• _Requirement_: The records below should be printed once more, exactly as they appear.

Entries shown below:

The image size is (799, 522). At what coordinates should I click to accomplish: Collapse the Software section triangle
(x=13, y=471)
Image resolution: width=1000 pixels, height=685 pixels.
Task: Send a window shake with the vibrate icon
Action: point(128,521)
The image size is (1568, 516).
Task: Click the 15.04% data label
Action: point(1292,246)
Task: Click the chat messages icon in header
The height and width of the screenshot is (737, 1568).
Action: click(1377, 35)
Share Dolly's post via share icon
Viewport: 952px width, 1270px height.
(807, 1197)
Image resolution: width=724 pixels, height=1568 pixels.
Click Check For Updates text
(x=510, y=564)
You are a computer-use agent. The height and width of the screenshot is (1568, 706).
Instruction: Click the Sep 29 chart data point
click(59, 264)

End of Entries shown.

• _Result of this task_:
The image size is (799, 522). At what coordinates should I click to accomplish: Collapse the Software section triangle
(x=13, y=471)
Image resolution: width=1000 pixels, height=685 pixels.
Task: Send a window shake with the vibrate icon
Action: point(128,521)
The image size is (1568, 516).
Task: Click the 15.04% data label
Action: point(1292,246)
Task: Click the chat messages icon in header
The height and width of the screenshot is (737, 1568).
Action: click(1377, 35)
Share Dolly's post via share icon
Viewport: 952px width, 1270px height.
(807, 1197)
Image resolution: width=724 pixels, height=1568 pixels.
Click Check For Updates text
(x=510, y=564)
You are a computer-use agent. The height and width of the screenshot is (1568, 706).
Instruction: Click the Sep 29 chart data point
click(59, 264)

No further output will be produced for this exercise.